Copy the data below word for word, from its first line through the line that contains "coord(122,210)", including both of those lines. Leave the pictures out of your copy.
========================================================================
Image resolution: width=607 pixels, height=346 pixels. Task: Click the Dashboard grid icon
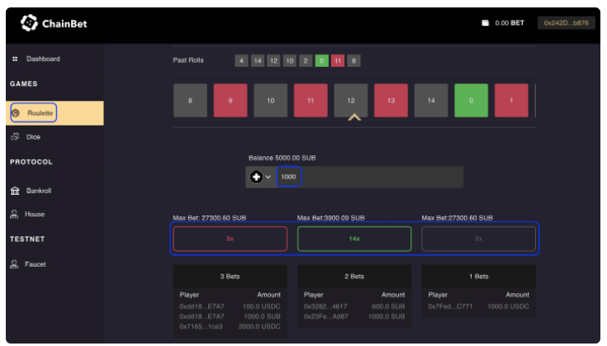pos(15,59)
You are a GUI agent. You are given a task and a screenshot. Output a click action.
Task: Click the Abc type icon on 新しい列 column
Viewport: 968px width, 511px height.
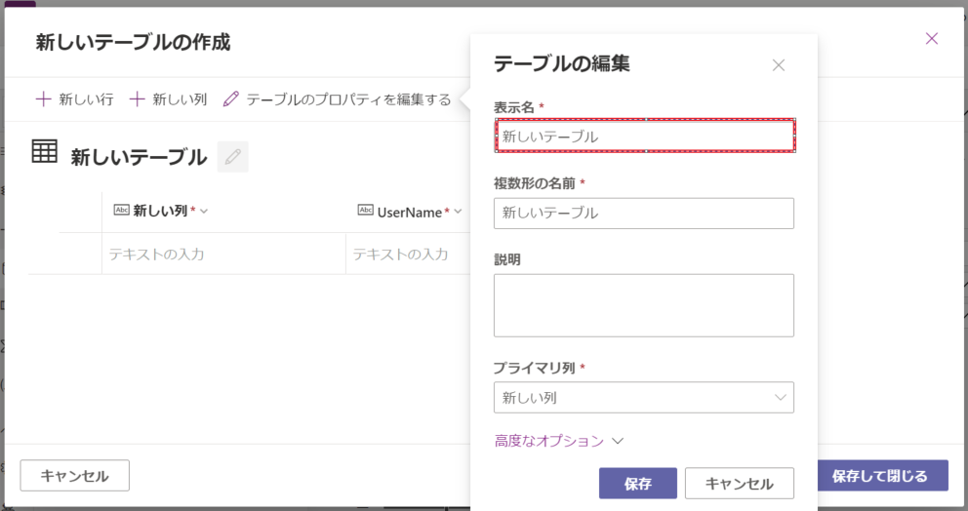coord(122,210)
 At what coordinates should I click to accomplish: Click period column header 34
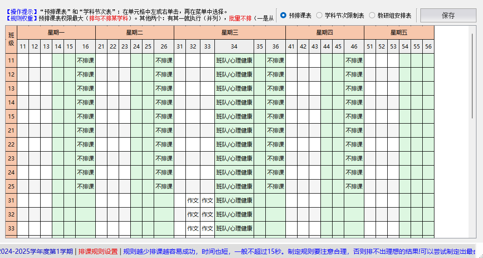coord(234,47)
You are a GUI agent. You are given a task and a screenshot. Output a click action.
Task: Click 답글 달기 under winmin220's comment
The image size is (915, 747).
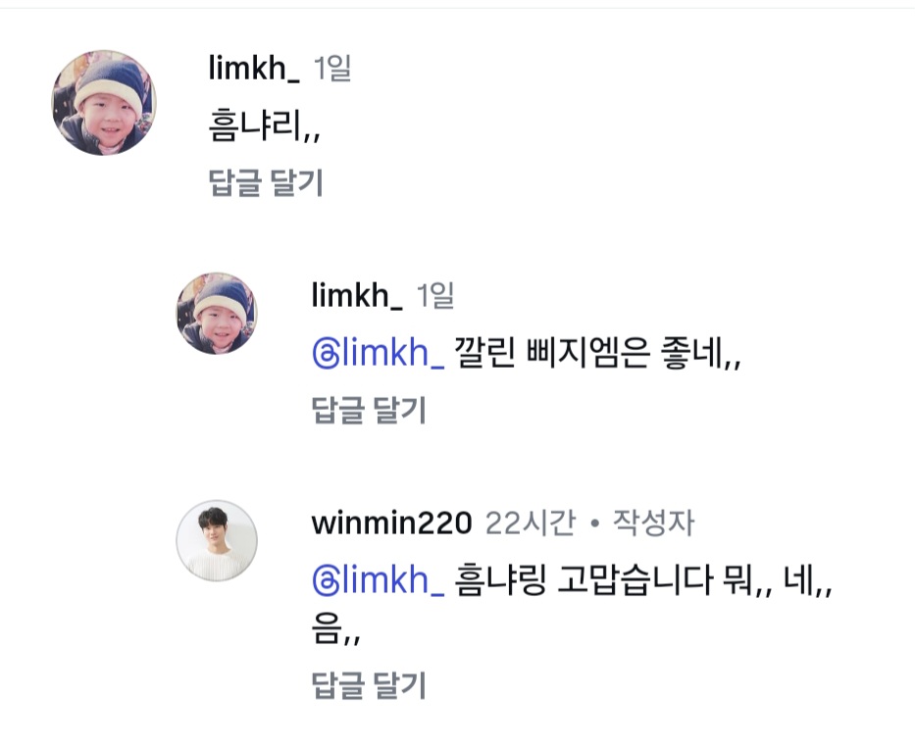pos(369,685)
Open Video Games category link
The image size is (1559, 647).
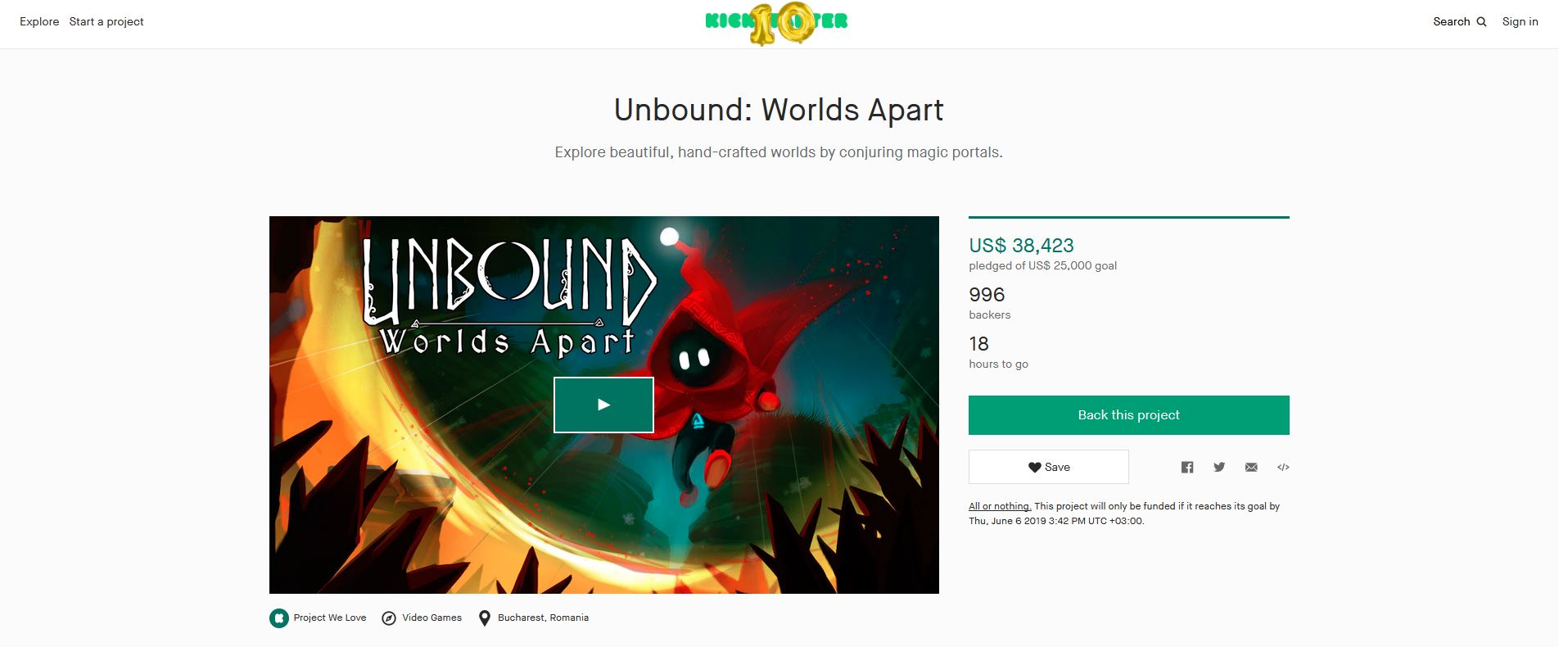pos(432,618)
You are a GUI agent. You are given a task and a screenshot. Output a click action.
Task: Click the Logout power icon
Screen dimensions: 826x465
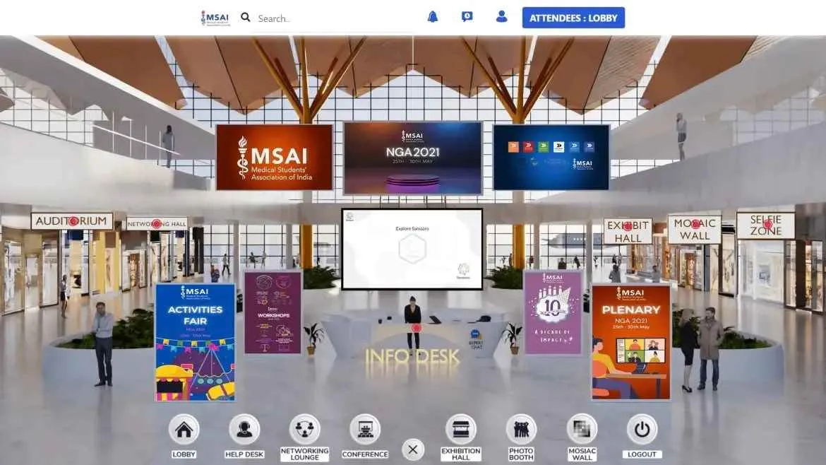[x=642, y=430]
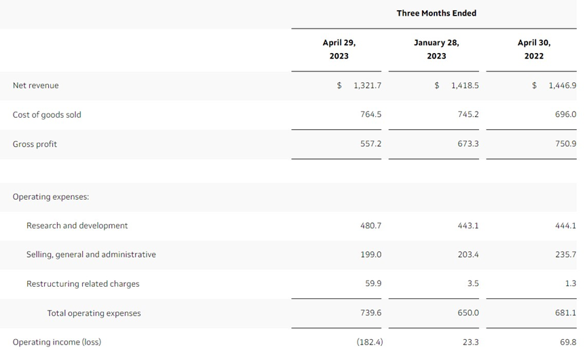Select the Research and development label
Image resolution: width=587 pixels, height=350 pixels.
pos(77,226)
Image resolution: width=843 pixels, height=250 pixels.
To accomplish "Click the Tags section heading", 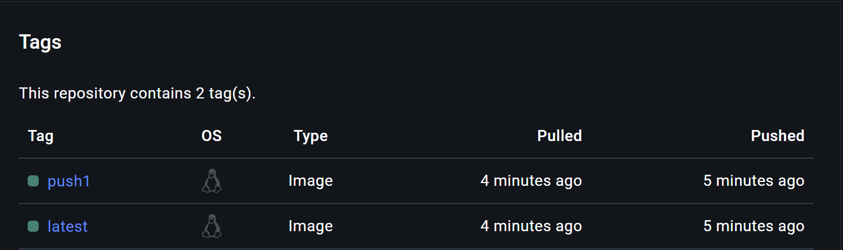I will (x=40, y=43).
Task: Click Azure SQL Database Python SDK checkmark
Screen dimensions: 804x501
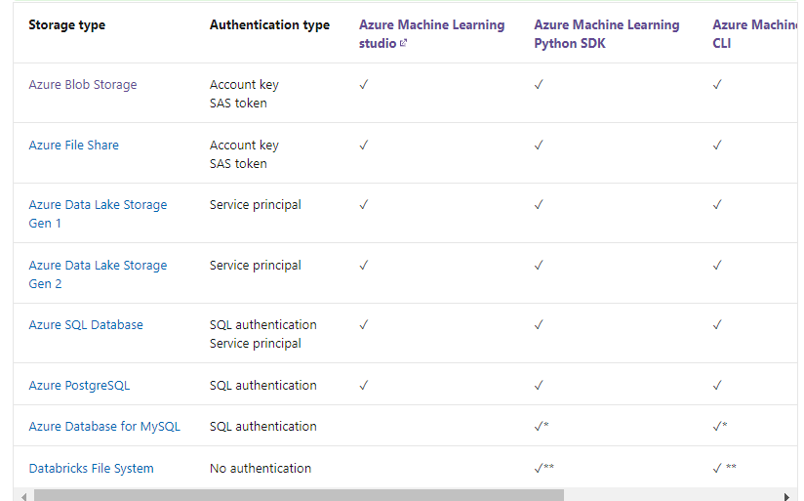Action: [x=539, y=325]
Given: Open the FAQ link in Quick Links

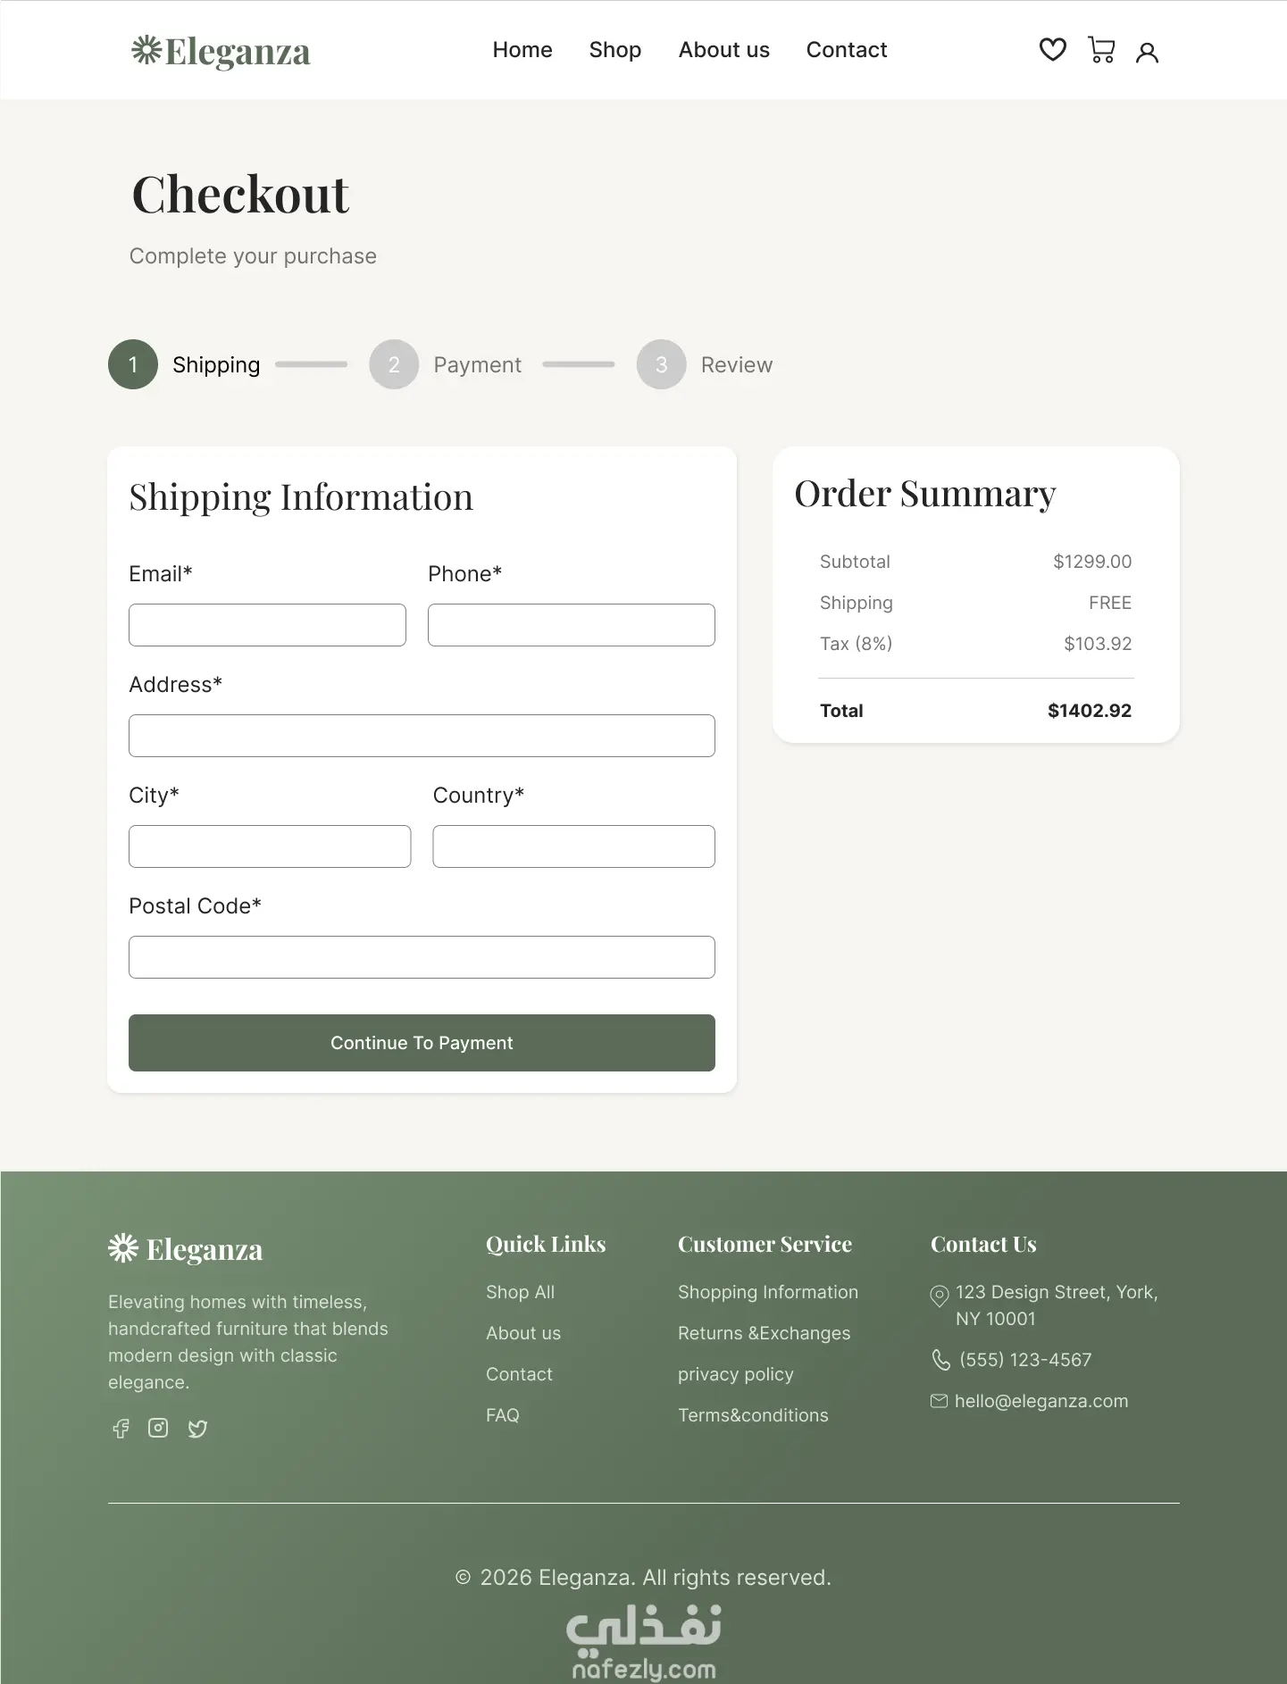Looking at the screenshot, I should [x=503, y=1415].
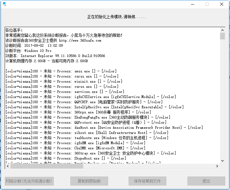The height and width of the screenshot is (190, 230).
Task: Click the vertical scrollbar thumb
Action: 222,36
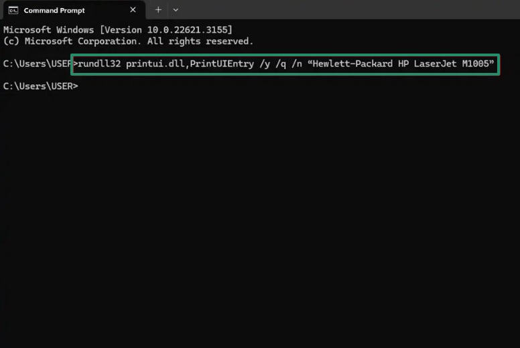
Task: Select the Command Prompt tab title
Action: click(54, 10)
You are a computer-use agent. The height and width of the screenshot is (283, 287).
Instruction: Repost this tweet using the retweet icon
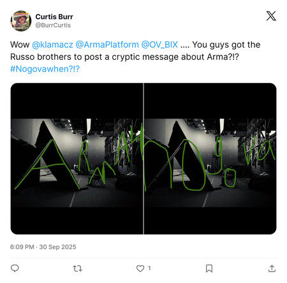(77, 268)
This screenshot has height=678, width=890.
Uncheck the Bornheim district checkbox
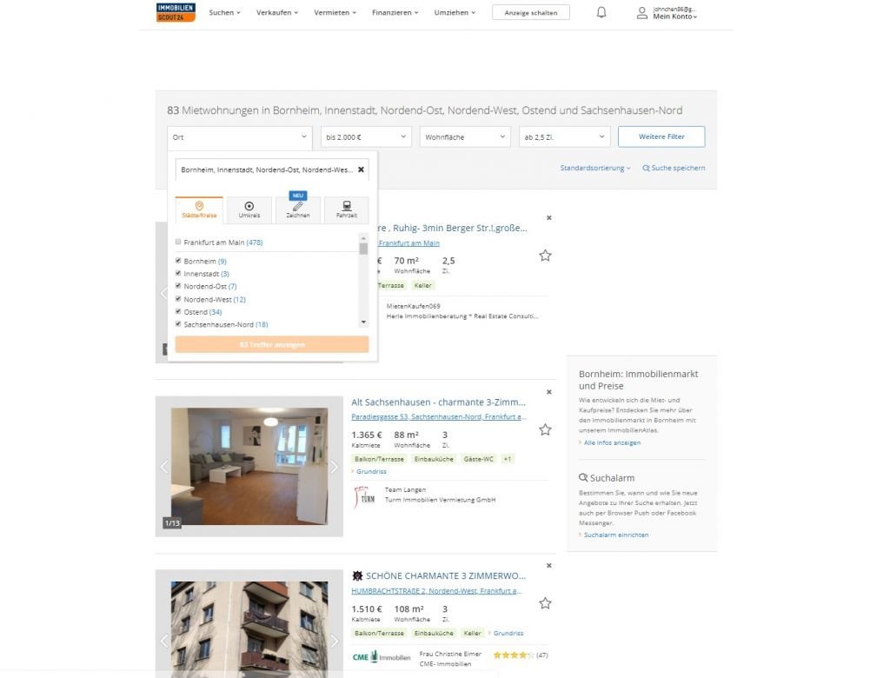coord(179,261)
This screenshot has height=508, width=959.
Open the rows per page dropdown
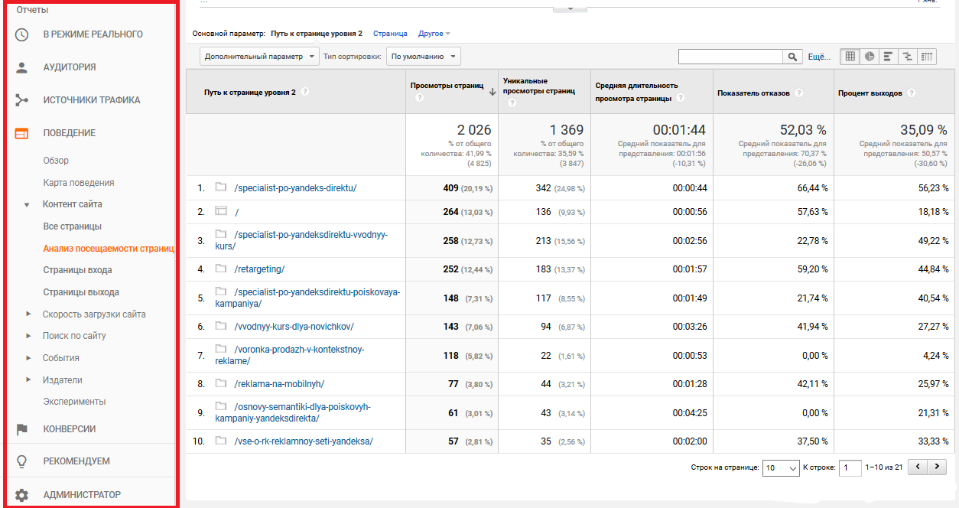(x=781, y=467)
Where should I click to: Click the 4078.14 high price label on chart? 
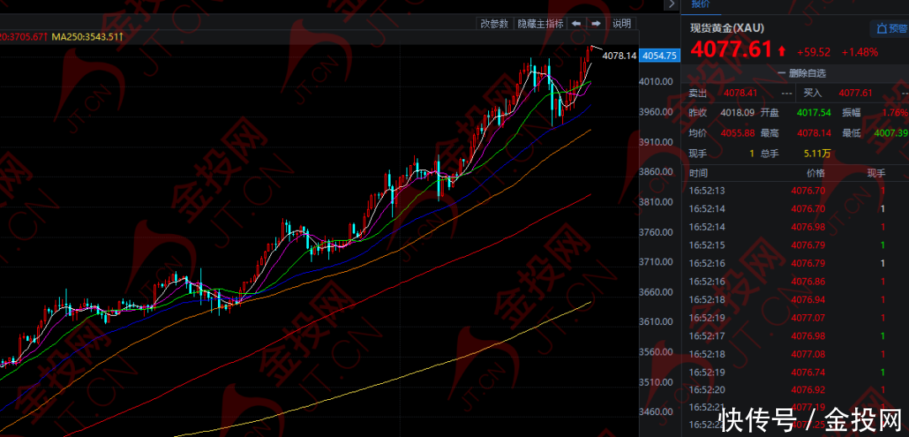pyautogui.click(x=619, y=56)
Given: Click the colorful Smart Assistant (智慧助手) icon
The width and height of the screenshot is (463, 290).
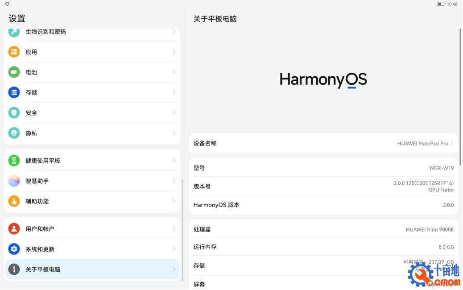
========================================================================
RESULT FOR THIS EXERCISE:
Image resolution: width=607 pixels, height=346 pixels. Task: Click the Dashboard grid icon
pos(15,59)
You are a GUI agent. You are given a task and a screenshot. Output a click action.
Task: Click the Abc type icon on 新しい列 column
Viewport: 968px width, 511px height.
coord(122,210)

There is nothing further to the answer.